Some methodological study flaws warrant mentioning. Primary non-response rates in this study were surprisingly low; 7% for infliximab and 6.5% for adalimumab, possibly due in part to the retrospective study design and the use of subjective disease activity indices, rather than objective biomarkers as study endpoints. The mismatching of groups, as has been summarized, is also an inherent potential weakness of retrospective studies, but the sensitivity analysis attempts to address this. Although the study population contains a significant number of patients with perianal disease (56 in the infliximab group and 18 in the adalimumab group), no sub-analysis of perianal disease outcomes was provided, a key omission given that it has only been addressed in a few prior studies, with conflicting results. Furthermore, although just over 40% of patients in each group underwent anti-TNF dose intensification, no information is given regarding the indication, strategy, duration, or outcomes of dose intensification. The need for dose intensification was also not included in the sensitivity analysis. Given the well-recognized need for dose optimization, ideally followed by subsequent de-escalation once remission is attained, in a significant subgroup of patients receiving anti-TNFs, this information is important for both clinical and economic reasons. Finally, no information regarding therapeutic drug monitoring is given, whether in reference to the need for dose intensification, or overall study outcomes.

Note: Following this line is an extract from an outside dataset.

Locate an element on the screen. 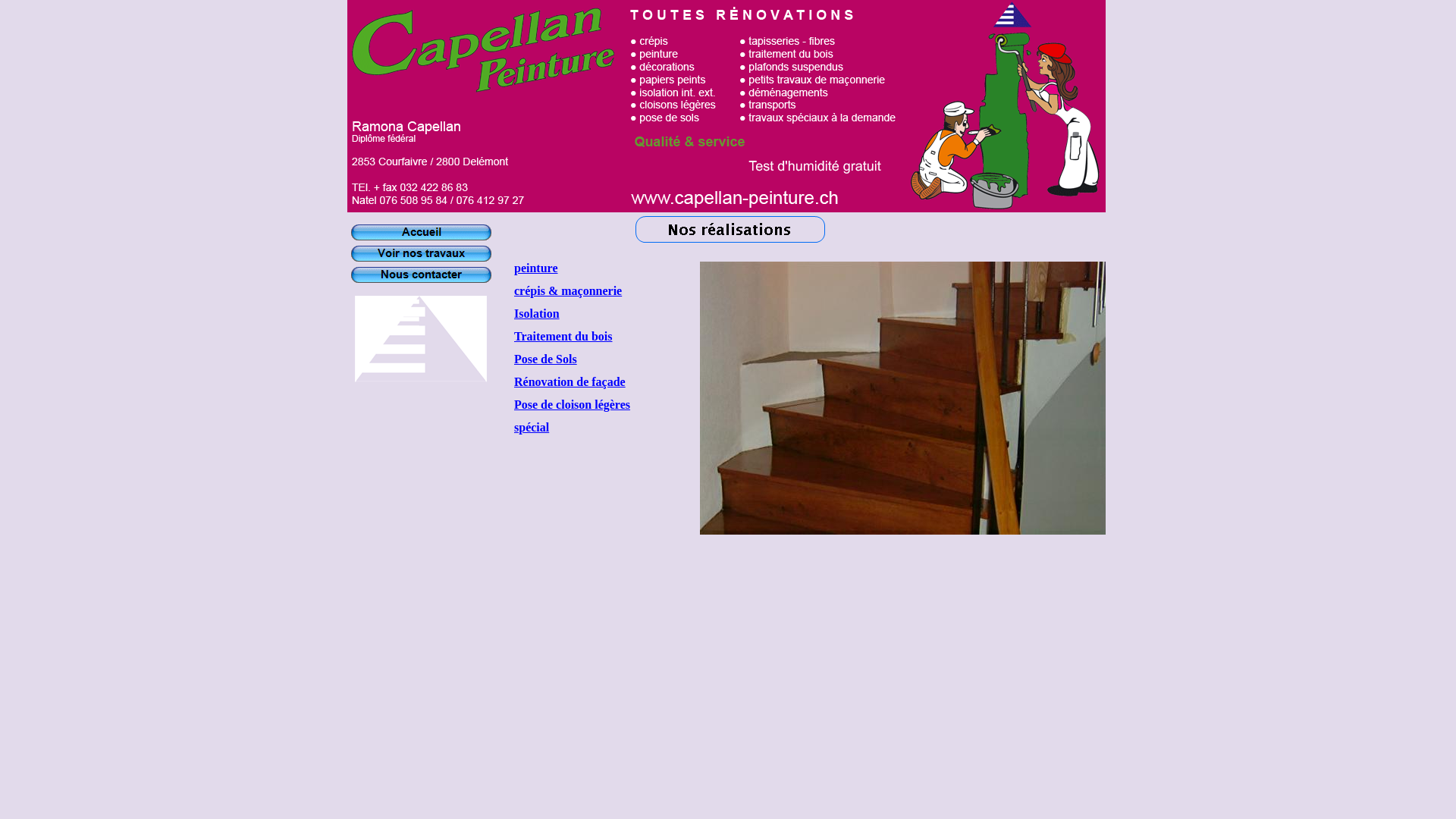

The main strengths of this study are the large cohort size of anti-TNF naïve patients and the long duration of monitoring. The study should provide reassurance to clinicians by adding to the growing body of literature suggesting that the two most commonly used anti-TNFα agents—infliximab and adalimumab—are largely equivalent in efficacy in Crohn’s disease in “real-world” clinical practice.

The study brings up a number of issues for future research. Firstly, it again raises questions regarding the role of combination therapy in the setting of adalimumab, compared to infliximab. Future studies addressing this clinically important question should incorporate therapeutic drug monitoring to confirm whether the pharmacokinetic advantages of combination therapy justify its additional risks in adalimumab-treated patients. Secondly, the question of whether the two anti-TNFα agents are equivalent in efficacy against perianal disease remains unclear. Again, future studies in this area should include pre-specified perianal disease-specific outcome measures including the use of medical imaging. The use of therapeutic drug monitoring in perianal disease also warrants investigation, as it appears this subgroup of patients may require higher serum drug concentrations to attain remission compared to patients with luminal disease [13]. Personalization of therapy with dose intensification followed by de-escalation, again in part based on therapeutic drug monitoring, should be incorporated in future studies. The use of harder objective endpoints in the form of endoscopy, fecal biomarkers, and cross-sectional imaging will also produce more robust and reliable results in future studies.